練習問題:
[A] 課題文の「待ってはみたが残念ながら横田には来なかった。」から「ちなみに最上先生が武蔵美共通彫塑非常勤講師の任に就いたのはこの後'71年12月。」までを、両端を含めて一字も変えずに書き出せ。
[B] 課題文によれば、二人が西武線に乗ったのはどの駅か。

課題文:
┄┄┄┄┄┄
二人は最初米軍横田基地外柵で出会ったそうだ。(と最上先生に聞いた。)
1971年秋、ブルーエンジェルス(米海軍のディスプレイチーム)来日の時のことである。
もしかしてひょっとしたら横田に来たりしてと思って二人ともそれぞれで横田外柵を訪れていた。
待ってはみたが残念ながら横田には来なかった。
それで二人は話してみたところ帰り道が一緒だったので西武拝島線の拝島駅から西武線に乗って電車内でもお喋りしながら途中まで一緒に帰った。
武蔵野美術大学鷹の台キャンパスの最寄り駅は西武国分寺線の鷹の台駅である。
ちなみに最上先生が武蔵美共通彫塑非常勤講師の任に就いたのはこの後'71年12月。
この'71年秋はその用事で大学に出入りがあったようだ。で、ついでにと横田まで足をのばしてみたと。
最上先生はまだ熱海に居を構えていない。
一方のNobさんはというと、'71年9月に雑誌『航空情報』編集部に自作を売り込み好感触を得たすぐ後の時期にあたる。これからいよいよという駆け出しイラストレーターだ。
┄┄┄┄┄┄
資料:
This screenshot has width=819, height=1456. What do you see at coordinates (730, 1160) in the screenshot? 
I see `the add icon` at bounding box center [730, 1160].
┄┄┄┄┄┄
練習問題の解答:
[A]
待ってはみたが残念ながら横田には来なかった。
それで二人は話してみたところ帰り道が一緒だったので西武拝島線の拝島駅から西武線に乗って電車内でもお喋りしながら途中まで一緒に帰った。
武蔵野美術大学鷹の台キャンパスの最寄り駅は西武国分寺線の鷹の台駅である。
ちなみに最上先生が武蔵美共通彫塑非常勤講師の任に就いたのはこの後'71年12月。

[B] 西武拝島線の拝島駅。